Namun lonjakan harga komoditas global akibat perang Rusia-Ukraina memaksa pemerintah kembali membuka keran subsidi besar-besaran pada 2022. Setelah puncaknya di angka Rp 551,2 triliun, subsidi dan kompensasi energi turun ke Rp 370,4 triliun pada 2023, lalu naik tipis ke Rp 386,9 triliun pada 2024. Realisasi sementara 2025 mencapai Rp 305,2 triliun, dan APBN 2026 mengalokasikan Rp 351,1 triliun untuk pos yang sama.

DEN menilai angka ratusan triliun rupiah itu jauh melampaui anggaran riset nasional. Ketergantungan pada subsidi berbasis komoditas membuat Indonesia sulit mengembangkan kemandirian energi karena negara terus-menerus menanggung selisih harga di pasar.

Solusi: Subsidi Langsung ke Individu, Andalkan Big Data dan AI

Reformasi yang didorong DEN bukan sekadar pemangkasan anggaran. Satya menekankan perubahan mendasar: dari subsidi yang menempel pada harga komoditas (BBM, listrik, gas) menjadi bantuan yang langsung diterima individu penerima manfaat.

“Maka ketahanan energi itu kira-kira sama dengan ketahanan fiskal dan ketahanan fiskal dia butuh ketahanan data. Kita harus mulai supaya masalah targeted subsidy itu akan terpecahkan,” ujar Satya.

Pemerintah berencana mengandalkan teknologi big data dan kecerdasan buatan (AI) untuk menjalankan skema baru tersebut. Instrumen utamanya adalah Data Tunggal Sosial Ekonomi Nasional (DTSEN), sebuah basis data terpadu yang dirancang untuk memilah kelompok masyarakat yang benar-benar berhak menerima subsidi energi.

Dengan sistem berbasis data itu, DEN berharap kebocoran subsidi yang selama ini terjadi bisa diminimalisir.
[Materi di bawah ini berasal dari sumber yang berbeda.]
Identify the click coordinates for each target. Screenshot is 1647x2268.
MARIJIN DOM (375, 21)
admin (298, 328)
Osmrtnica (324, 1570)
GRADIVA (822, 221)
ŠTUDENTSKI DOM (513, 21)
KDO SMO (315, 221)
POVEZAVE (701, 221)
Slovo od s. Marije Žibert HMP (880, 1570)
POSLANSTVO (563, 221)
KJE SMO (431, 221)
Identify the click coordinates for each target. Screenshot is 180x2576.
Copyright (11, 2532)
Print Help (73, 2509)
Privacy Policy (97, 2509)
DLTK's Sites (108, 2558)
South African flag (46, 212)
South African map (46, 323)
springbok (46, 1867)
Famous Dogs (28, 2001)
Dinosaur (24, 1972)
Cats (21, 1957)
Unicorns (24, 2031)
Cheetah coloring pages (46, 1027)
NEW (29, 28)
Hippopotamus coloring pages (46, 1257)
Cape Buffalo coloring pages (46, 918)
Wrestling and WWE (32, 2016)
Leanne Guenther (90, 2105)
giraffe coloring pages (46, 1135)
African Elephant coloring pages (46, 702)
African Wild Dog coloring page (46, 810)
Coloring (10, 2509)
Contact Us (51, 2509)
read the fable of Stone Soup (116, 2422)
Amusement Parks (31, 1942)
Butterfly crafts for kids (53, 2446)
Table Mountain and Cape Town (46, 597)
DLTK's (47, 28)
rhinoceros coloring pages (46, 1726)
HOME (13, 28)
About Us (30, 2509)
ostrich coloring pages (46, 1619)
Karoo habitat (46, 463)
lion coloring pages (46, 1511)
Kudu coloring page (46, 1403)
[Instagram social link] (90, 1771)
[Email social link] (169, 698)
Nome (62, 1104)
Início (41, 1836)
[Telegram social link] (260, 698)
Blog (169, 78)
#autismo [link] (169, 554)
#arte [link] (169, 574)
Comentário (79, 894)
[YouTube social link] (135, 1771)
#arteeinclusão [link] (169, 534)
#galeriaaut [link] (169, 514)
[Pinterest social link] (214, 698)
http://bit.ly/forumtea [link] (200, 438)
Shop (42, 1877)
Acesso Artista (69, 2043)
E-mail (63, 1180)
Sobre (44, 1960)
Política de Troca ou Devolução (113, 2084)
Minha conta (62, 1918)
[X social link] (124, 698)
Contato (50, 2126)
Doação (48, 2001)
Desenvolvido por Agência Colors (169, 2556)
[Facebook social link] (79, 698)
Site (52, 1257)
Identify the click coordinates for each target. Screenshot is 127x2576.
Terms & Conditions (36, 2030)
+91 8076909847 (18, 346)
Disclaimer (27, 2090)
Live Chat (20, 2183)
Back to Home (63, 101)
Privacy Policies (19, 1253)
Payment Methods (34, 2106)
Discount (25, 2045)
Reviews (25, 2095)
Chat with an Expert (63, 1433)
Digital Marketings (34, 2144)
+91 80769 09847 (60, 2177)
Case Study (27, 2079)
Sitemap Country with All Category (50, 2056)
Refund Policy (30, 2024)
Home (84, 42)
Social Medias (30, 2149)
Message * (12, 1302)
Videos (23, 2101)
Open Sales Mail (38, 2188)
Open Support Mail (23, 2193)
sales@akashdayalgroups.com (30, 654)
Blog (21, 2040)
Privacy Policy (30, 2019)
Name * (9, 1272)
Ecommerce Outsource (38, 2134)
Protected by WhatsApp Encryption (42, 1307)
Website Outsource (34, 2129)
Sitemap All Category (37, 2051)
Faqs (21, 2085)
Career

Subsidi energi kerap dinikmati oleh kelompok mampu karena sifatnya yang universal, melekat pada harga di pasar tanpa memandang siapa pembelinya.

Perombakan skema ini, jika terealisasi, akan berdampak langsung pada jutaan rumah tangga yang selama ini menikmati harga BBM dan listrik bersubsidi. Warga yang tidak masuk daftar penerima manfaat berpotensi menghadapi harga energi yang lebih tinggi, sementara mereka yang tercatat sebagai kelompok rentan diharapkan mendapat bantuan langsung yang lebih terukur.